14 DAY TRIAL // At this point, chemotherapy is one of the therapies for cancer that are used around the word. Millions of people are subjected to the drugs, which indeed have some efficiency in destroying tumor cells. Unfortunately, they also attack and easily destroy healthy cells, which means that the therapy has some very nasty side-effects. Now, researchers at the Purdue University announce the development of a significant improvement that could see many people benefiting from the positive effects of chemo, without experiencing the negative consequences.
The group is made up of PU Department of Agricultural and Biological Engineering Professor Joseph Irudayaraj and graduate student Jiji Chen. They say that they managed to create a new type of probes at the nanoscale, which proved to be extremely efficient in targeting the specific tumor sites, with only a minimal impact on the surrounding cells. The nanoprobes the team used were shaped like rods, and they were coated with the breast-cancer drug Herceptin.
“We have demonstrated the ability to track these nanoparticles in different cellular compartments of live cells and show where they collect quantitatively. Our methods will allow us to calculate the quantities of a drug needed to treat a cancer cell because now we know how these nanoparticles are being distributed to different parts of the cell,” Irudayaraj explains. He is also the author of a new study detailing the finds, which appears in the early online issue of the respected scientific journal ACS Nano.
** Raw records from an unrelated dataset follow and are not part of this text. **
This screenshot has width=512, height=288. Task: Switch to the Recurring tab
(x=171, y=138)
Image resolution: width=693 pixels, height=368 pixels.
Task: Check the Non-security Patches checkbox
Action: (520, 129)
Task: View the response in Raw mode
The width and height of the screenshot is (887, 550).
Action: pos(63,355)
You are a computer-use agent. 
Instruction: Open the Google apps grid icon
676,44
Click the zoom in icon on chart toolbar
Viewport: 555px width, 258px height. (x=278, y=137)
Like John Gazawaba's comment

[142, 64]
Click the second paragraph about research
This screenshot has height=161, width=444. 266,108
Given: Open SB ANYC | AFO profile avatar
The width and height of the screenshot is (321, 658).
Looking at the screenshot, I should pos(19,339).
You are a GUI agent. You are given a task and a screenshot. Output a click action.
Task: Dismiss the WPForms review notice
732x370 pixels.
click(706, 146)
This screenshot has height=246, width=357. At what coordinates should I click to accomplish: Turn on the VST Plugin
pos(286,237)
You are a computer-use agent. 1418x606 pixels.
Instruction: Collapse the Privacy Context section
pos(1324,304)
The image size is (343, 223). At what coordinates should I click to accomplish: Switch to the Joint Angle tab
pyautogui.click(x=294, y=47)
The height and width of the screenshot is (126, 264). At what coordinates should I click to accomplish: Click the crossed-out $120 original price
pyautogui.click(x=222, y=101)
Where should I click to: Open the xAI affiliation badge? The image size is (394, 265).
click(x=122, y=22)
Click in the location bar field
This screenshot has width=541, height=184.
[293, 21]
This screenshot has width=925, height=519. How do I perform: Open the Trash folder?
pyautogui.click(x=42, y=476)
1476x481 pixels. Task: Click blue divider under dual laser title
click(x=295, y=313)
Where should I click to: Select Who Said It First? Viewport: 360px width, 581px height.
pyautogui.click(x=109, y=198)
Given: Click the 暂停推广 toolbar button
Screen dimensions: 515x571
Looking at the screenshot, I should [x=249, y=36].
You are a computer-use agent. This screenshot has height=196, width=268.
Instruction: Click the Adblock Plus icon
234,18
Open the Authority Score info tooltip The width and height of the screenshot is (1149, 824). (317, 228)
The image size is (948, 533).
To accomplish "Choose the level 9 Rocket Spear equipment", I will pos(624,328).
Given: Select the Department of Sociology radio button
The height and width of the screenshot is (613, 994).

The tiny rods are roughly 1,000 times smaller than the width of a human hair.
The nanoprobes could also have the positive side-effect of needing less drugs on them to do the same job chemotherapy does today. The advantage to that is the fact that less available drugs will mean a lower rate of absorption from healthy cells around the tumor. “Each nanoparticle acts like a deliverer of a mail package, or dose, of the drug directly to the appropriate location,” Irudayaraj adds. The team's work was funded through a Trask Grant and the Purdue Research Foundation.